**WHAT TO WORK ON:** List every line below containing "will".

(Recorded data)
################
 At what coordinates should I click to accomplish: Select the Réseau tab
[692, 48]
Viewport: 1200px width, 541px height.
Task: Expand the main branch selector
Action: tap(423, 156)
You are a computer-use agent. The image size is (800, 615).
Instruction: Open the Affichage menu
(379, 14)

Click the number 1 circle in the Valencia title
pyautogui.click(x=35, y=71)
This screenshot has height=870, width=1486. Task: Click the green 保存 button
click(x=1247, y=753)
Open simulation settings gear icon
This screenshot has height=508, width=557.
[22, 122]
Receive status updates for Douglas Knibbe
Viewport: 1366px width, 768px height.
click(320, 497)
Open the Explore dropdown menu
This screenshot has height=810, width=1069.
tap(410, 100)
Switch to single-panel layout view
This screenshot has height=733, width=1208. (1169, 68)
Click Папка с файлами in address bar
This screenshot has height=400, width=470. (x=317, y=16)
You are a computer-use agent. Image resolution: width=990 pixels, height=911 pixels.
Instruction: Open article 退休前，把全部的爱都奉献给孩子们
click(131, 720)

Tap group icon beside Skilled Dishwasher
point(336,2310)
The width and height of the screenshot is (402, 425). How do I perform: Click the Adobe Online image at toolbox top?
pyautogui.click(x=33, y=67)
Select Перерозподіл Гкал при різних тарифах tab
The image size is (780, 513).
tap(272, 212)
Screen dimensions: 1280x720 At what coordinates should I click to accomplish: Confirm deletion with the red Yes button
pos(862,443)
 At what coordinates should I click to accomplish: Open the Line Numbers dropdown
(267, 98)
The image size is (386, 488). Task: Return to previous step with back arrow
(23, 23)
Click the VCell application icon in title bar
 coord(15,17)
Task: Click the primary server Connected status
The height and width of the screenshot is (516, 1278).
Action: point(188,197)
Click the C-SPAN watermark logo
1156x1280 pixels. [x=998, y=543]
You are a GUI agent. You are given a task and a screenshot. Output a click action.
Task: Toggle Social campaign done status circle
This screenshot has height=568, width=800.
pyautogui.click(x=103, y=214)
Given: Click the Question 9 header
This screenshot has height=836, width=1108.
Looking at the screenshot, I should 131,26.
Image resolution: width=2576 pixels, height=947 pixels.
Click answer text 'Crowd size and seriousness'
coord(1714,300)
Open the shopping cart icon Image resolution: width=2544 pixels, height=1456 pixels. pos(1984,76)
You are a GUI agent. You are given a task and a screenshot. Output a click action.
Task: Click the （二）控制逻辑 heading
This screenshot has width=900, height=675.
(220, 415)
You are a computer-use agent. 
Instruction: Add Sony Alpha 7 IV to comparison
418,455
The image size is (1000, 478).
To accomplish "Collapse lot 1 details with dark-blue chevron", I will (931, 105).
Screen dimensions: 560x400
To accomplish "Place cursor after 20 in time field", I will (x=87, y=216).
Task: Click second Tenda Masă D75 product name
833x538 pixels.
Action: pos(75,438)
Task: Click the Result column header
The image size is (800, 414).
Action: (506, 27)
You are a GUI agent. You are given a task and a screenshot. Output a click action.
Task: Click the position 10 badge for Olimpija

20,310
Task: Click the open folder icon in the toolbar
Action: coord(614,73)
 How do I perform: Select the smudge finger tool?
################
**TASK SOLUTION:**
To accomplish "Collapse lot 1 details with dark-blue chevron", I will (931, 105).
To accomplish "Place cursor after 20 in time field", I will (x=87, y=216).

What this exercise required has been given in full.